Interesante leer este nuevo repaso a tu niñez en tu pueblo, en el que la veteranía era un grado y los mozos, como es lógico, estaban por encima de los más pequeños. Los mayores eran nuestros maestros, de ellos aprendimos y copiamos muchas cosas, y sin darnos cuenta en cualquier momento podíamos ocupar su lugar porque nos habíamos hecho mozos.

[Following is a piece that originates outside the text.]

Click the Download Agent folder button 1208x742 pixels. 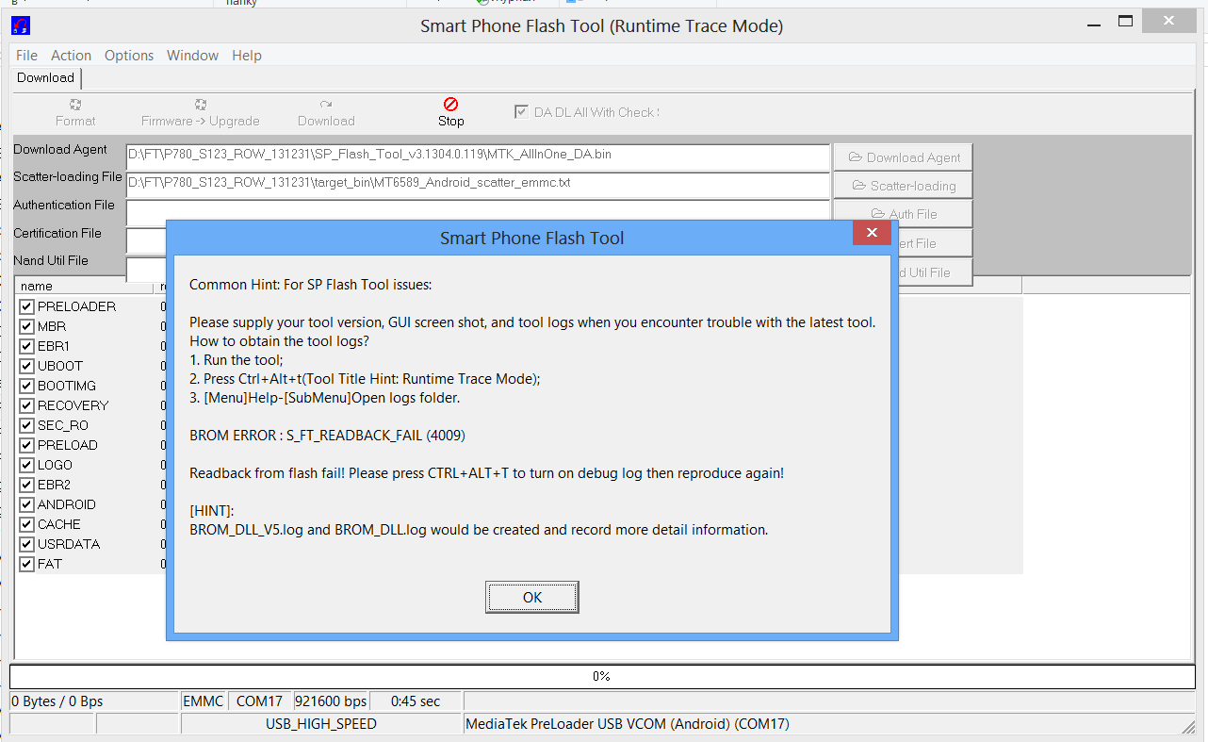pos(902,157)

José Carlos Martínez Mancebo, un autor que ha tratado mucho este asunto de los mozos, recuerda lo que se les pedía a los mozos forasteros cuando vienen a pretender:
"El mozo forastero que se permitiera la libertad de requerir de amores a alguna joven de esta villa en público o privado, sin el previo aviso de la Junta directiva de esta sociedad, se le impondrán por tal atrevimiento la obligación de satisfacer diez pesetas para un refresco, que disfrutarán todos los socios, según costumbre inmemorial".
Ahí los años mozos ,no había otra cosa como los años mozos ,cuando las muchachas se montaban y las sacaban a bailaron las envitaban a algún refresco eso si que corra el aire que el tema estaba peliagudo y más si eras forastero
Eran los mozos y como las mozas cada uno en su lugar
Ahora verdad que si añoramos los años mozos
Muchas gracias por leerme y hacer vuestros comentarios al respecto sobre este relato: Antonio, Alfonso, Froilán y Jarrr. Claro que los más pequeños en aquel entonces queríamos hacernos pronto mozos para poder gozar de algunos privilegios que, según nos parecía a nosotros, ellos tenían en el pueblo; pero claro, no nos dábamos cuenta de que, “a sensu contrario”, tenían también sus obligaciones que eran ineludibles para ellos. Aún así, nosotros entendíamos que ellos gozaban siempre de la preferencia de todo el pueblo, así que cuanto antes, queríamos ser como ellos. Saludos.
Recuerdos y costumbres bonitas, ahora, cuando ya somos adultos, precisamente se anhela ser niño y vivir como si fuera un niño las costumbres de antaño. Quién pudiera, solo nos queda el recuerdo que bien nos lo traes aquí.